Marching with 'Old Glory'

28 Feb 2006 | Cpl. David Revere

Salutes are rendered and hearts beat proudly at the passing of our national flag, but perhaps the proudest of all belongs to the Marine chosen to bear “Old Glory” and march with her unfurled. 

Sgt. Andrel C. Rutherford became the 31st Marine to hold the official title, “Color Sergeant of the Marine Corps,” when he marched out bearing the National Ensign for his first time at a Battle Color ceremony here, Tuesday.  

Formally recognized in 1965, the billet requires Rutherford to carry the flag during ceremonies around Washington as well as with the Marine Corps Battle Color Detachment. The recently-promoted 23-year-old from Detroit will also carry the Presidential Colors for all White House State functions and tours.

“Having this title means a great deal to me,” said Rutherford. “I’m carrying our most sacred colors. Many have bled in battle to keep them standing tall, and I’m honoring that.”

According to the Marine Barracks Washington Web site, official tracking of the position began with former Color Sergeant, Gunnery Sgt. Shelton L. Eakin, who was promoted to lieutenant meritoriously, and later killed while serving in Vietnam. A memorial trophy dedicated in his honor bears the names of all Color Sergeants to date, and is passed to each new Color Sergeant.

Rutherford, a lean six-feet, three-inches, left his former job in supply at Camp Lejuene, N.C. to compete against two other candidates for the position at Marine Barracks Washington in fall of 2005.

According to Sgt. Brian T. Strickland, the 30th Color Sergeant, Rutherford was chosen based on his height - the minimum requirement is six feet, three inches - high physical fitness test score, White House security clearance and demonstration of outstanding leadership skills.

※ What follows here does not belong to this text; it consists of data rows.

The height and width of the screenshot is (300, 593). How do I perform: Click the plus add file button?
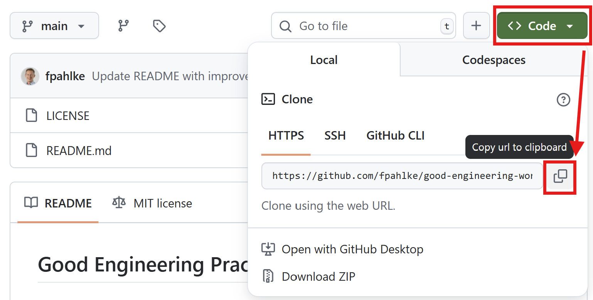(476, 26)
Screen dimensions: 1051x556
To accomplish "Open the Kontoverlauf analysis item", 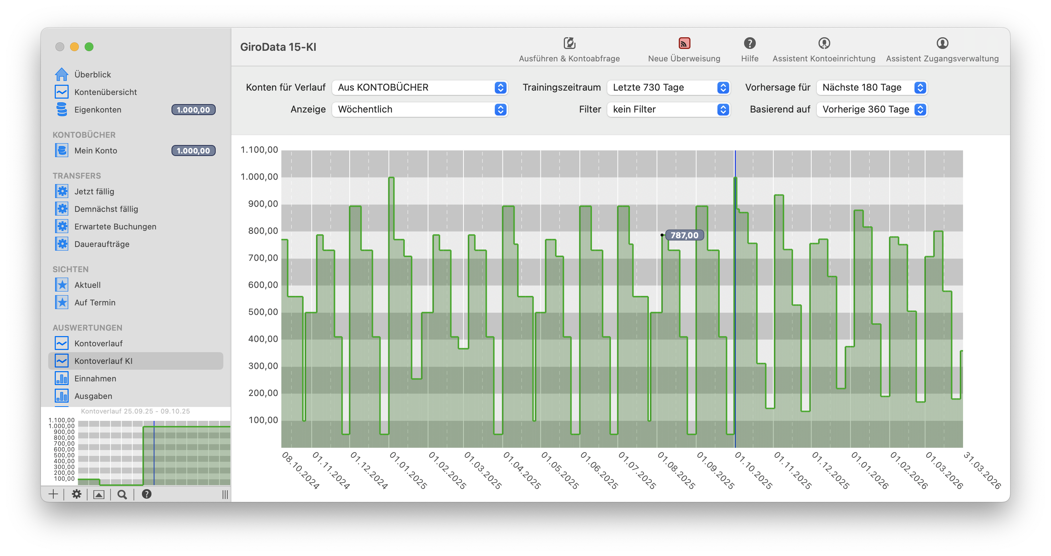I will coord(98,343).
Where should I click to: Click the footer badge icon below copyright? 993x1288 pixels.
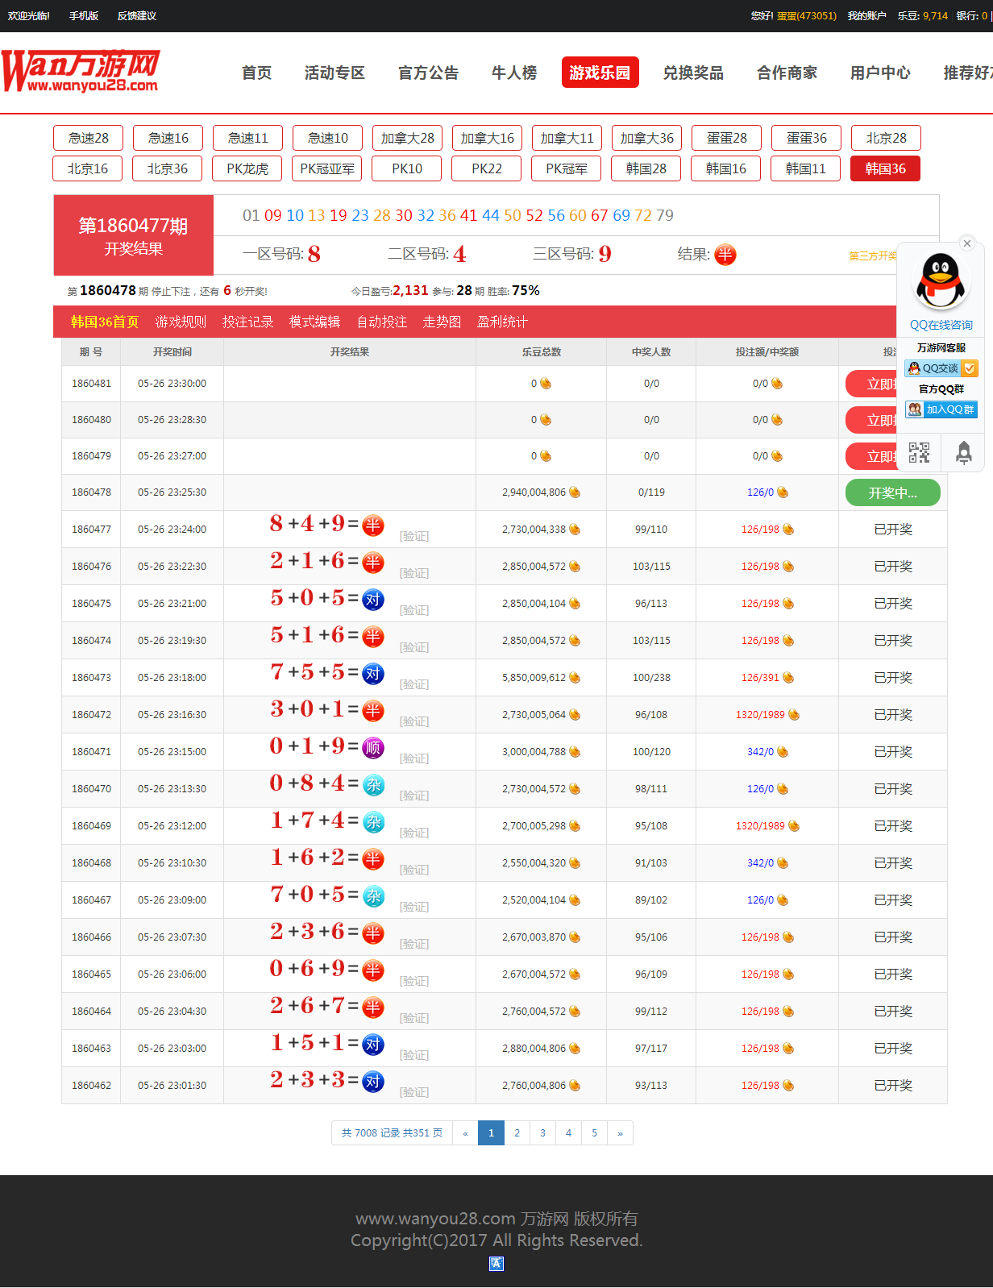pos(497,1264)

“Nothing can prepare the Color Sergeant for the level of endurance he has to go through,” said Strickland. “He has to know ceremonial drill and keep himself in flawless physical condition due to the fact that he’ll never know what he has to face. He could be standing out there, holding those colors for hours in front of thousands of people.”

Strickland, who was promoted to staff sergeant by the Assistant Commandant of the Marine Corps the day after relinquishing his title to Rutherford, stood with the 47-pound presidential colors for nine hours during President George W. Bush’s second inauguration.

“The flag can never fall,” said Strickland. “That’s where you get your strength from. It’s the most symbolic object in the world, and you can’t let it go.”

In addition to carrying the flag during ceremonies, Rutherford will head the Marine Color Guard Section of A Company, Marine Barracks Washington, which performs for parades, ceremonies and official functions around the United States and in other countries. The Color Guard section has three teams and participates in more than 1,000 ceremonies annually, regularly two to eight per day.

“It can break you down,” said Strickland, who held the position for two years. “Not only are you trying to better yourself every single day, but you have to be there for your Marines at all times. They have to see you and have confidence in you.”

Rutherford said he’s up for the challenge, and his self-assured presence is hard to deny.
“I know I have what it takes for this,” said the towering leatherneck. “The time has to come to man up and do it.”